# Entries supplied
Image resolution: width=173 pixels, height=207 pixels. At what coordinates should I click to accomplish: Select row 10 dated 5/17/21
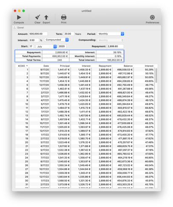85,104
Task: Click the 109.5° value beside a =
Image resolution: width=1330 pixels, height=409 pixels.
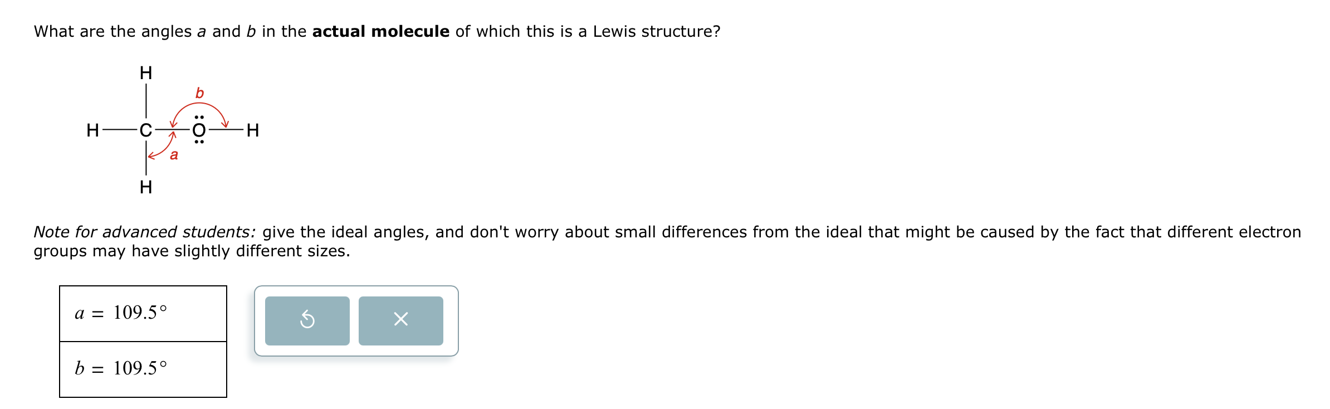Action: (140, 313)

# Aim of the exercise
Repeat word for word the lines starting at the one with "Image resolution: width=1330" and ending at the final line of the records above, both included; no pictures.

# Output for this exercise
Image resolution: width=1330 pixels, height=409 pixels.
Action: (140, 313)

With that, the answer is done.